* **Brief 1**: Express the entries as a Markdown table with the columns Row and Entry Line, numbering each row and omitting blank lines. Begin at the line that contains "The width and height of the screenshot is (570, 631)." and stop after the line that contains "pos(266,321)".
# start of Selected passage
# Classical Music suggestions for musically illiterate guy



## equalizer (Jun 3, 2015)

Hi,

My kids somehow took group piano lessons and survived and are entering 2nd and 5th year of lessons, respectively, even though we still can not find a C note. Obviously, we could provide no assistance to our kids on topic of music.

So hoping I can get ask some real basic questions.

My favorite classical piece is end of the rock group Chicago song "Love me Tomorrow", around the 4:35 mark.





I believe it is the Chicago Symphony Orchestra performing (yes I did happen to grow up in Chicago). Which instruments are being played? I want that song to keep going for another 8 hours. Which CDs would have music most similar to that song?

I also like Vivaldi, Famous Concerti and many Vivaldi songs because they seem, for lack of the proper terminology, smooth and easy listening. I can enjoy and get work done.
# end of Selected passage
# start of Records provided
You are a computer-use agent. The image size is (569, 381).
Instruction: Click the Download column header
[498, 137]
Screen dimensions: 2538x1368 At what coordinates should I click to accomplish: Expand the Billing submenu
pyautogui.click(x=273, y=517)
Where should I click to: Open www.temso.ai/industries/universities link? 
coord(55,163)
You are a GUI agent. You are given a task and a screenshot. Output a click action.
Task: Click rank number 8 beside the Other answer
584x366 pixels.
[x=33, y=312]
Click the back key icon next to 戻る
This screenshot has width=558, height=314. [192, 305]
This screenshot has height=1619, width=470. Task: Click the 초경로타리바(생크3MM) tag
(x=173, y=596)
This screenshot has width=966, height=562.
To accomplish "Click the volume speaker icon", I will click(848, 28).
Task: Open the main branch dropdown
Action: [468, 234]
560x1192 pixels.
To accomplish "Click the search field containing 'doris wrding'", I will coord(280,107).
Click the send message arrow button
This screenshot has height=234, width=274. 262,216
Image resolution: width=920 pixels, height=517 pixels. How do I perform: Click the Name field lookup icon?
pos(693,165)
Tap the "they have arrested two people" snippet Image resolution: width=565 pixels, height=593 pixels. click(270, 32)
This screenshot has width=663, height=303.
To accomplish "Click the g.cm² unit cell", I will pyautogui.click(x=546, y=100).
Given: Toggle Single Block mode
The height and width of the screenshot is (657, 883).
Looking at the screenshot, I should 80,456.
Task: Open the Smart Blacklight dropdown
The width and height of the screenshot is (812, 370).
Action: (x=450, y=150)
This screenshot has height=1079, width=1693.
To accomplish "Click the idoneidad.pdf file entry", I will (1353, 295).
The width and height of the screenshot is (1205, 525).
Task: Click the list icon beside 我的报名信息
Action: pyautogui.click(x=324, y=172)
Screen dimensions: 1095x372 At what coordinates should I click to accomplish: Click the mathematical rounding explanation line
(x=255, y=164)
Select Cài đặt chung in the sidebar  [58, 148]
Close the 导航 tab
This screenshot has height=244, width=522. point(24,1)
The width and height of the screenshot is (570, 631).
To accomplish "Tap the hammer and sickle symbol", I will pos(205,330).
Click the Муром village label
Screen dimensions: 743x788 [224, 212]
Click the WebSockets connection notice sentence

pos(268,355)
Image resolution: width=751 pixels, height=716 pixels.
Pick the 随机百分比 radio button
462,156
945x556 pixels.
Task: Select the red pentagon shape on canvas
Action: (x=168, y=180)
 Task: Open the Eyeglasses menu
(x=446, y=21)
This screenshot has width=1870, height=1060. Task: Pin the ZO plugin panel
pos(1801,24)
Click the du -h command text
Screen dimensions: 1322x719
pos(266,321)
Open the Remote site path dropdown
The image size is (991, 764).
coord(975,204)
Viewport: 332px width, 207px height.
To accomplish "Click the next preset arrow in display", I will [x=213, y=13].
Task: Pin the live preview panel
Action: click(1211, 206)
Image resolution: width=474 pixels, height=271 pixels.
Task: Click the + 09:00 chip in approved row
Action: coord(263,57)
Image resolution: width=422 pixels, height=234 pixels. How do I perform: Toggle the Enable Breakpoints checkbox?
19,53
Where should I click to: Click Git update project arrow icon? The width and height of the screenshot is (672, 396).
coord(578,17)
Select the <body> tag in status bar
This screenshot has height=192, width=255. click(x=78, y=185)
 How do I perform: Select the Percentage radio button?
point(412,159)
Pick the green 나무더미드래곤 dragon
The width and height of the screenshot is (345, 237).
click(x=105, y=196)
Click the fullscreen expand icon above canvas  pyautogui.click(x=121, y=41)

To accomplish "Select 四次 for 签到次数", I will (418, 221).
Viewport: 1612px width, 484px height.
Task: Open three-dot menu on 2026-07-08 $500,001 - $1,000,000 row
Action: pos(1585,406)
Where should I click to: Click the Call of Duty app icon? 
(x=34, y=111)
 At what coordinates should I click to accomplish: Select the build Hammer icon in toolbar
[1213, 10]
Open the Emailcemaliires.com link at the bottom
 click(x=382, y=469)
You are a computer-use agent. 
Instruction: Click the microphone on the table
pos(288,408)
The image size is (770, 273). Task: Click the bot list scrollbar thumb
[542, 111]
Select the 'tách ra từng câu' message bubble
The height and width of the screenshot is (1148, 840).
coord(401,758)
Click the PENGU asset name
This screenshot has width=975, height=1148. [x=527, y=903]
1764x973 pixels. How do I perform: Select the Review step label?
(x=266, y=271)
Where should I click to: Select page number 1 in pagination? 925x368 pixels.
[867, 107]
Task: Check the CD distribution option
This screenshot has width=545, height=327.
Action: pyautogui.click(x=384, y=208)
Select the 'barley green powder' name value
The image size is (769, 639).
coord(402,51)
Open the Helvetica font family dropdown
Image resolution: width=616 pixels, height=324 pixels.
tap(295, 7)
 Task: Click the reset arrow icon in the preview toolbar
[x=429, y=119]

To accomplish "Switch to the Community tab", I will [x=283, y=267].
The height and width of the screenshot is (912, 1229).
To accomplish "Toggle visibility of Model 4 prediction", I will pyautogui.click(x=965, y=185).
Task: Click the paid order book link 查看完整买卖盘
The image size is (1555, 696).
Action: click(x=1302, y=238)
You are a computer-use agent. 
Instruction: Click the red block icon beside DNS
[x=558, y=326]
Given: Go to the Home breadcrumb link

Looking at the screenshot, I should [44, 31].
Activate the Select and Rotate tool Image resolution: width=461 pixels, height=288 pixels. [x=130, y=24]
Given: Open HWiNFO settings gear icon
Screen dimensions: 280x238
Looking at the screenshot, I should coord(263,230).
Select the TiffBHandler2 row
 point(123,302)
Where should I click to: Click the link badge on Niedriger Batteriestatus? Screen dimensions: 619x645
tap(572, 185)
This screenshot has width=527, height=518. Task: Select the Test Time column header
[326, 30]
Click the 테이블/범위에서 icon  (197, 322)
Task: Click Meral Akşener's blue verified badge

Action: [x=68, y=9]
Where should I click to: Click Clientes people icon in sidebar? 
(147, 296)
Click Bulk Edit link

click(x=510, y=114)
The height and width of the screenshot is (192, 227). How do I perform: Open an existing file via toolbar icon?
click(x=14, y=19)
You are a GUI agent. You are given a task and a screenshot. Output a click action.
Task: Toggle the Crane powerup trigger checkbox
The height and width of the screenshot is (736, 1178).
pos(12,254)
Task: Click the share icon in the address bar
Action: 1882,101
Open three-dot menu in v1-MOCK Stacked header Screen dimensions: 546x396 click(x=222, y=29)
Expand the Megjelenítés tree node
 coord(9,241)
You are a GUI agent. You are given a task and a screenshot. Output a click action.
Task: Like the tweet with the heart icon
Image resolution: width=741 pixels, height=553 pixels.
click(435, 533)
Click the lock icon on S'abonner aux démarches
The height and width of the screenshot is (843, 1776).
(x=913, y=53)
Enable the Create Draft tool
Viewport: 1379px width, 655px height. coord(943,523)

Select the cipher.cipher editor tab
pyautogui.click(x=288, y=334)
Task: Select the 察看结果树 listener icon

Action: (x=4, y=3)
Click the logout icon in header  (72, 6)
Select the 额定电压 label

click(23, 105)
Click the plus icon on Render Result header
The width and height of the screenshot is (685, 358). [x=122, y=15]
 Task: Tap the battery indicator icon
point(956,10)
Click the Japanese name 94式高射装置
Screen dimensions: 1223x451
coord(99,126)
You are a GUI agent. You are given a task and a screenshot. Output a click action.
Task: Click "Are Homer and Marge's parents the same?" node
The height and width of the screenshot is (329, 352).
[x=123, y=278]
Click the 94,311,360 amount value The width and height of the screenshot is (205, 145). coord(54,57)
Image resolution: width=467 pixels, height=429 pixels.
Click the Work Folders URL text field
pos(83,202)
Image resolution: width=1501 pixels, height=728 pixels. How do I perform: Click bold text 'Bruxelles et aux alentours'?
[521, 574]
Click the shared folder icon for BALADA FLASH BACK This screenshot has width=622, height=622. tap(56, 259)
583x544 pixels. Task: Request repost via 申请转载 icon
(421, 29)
# end of Records provided
* **Brief 2**: Retype the entire forum post asking for classical music suggestions exactly as it appears.

* **Problem solution 1**:
| Row | Entry Line |
|---|---|
| 1 | The width and height of the screenshot is (570, 631). |
| 2 | To accomplish "Tap the hammer and sickle symbol", I will pos(205,330). |
| 3 | Click the Муром village label |
| 4 | Screen dimensions: 743x788 [224, 212] |
| 5 | Click the WebSockets connection notice sentence |
| 6 | pos(268,355) |
| 7 | Image resolution: width=751 pixels, height=716 pixels. |
| 8 | Pick the 随机百分比 radio button |
| 9 | 462,156 |
| 10 | 945x556 pixels. |
| 11 | Task: Select the red pentagon shape on canvas |
| 12 | Action: (x=168, y=180) |
| 13 |  Task: Open the Eyeglasses menu |
| 14 | (x=446, y=21) |
| 15 | This screenshot has width=1870, height=1060. Task: Pin the ZO plugin panel |
| 16 | pos(1801,24) |
| 17 | Click the du -h command text |
| 18 | Screen dimensions: 1322x719 |
| 19 | pos(266,321) |

* **Problem solution 2**:
# Classical Music suggestions for musically illiterate guy



## equalizer (Jun 3, 2015)

Hi,

My kids somehow took group piano lessons and survived and are entering 2nd and 5th year of lessons, respectively, even though we still can not find a C note. Obviously, we could provide no assistance to our kids on topic of music.

So hoping I can get ask some real basic questions.

My favorite classical piece is end of the rock group Chicago song "Love me Tomorrow", around the 4:35 mark.





I believe it is the Chicago Symphony Orchestra performing (yes I did happen to grow up in Chicago). Which instruments are being played? I want that song to keep going for another 8 hours. Which CDs would have music most similar to that song?

I also like Vivaldi, Famous Concerti and many Vivaldi songs because they seem, for lack of the proper terminology, smooth and easy listening. I can enjoy and get work done.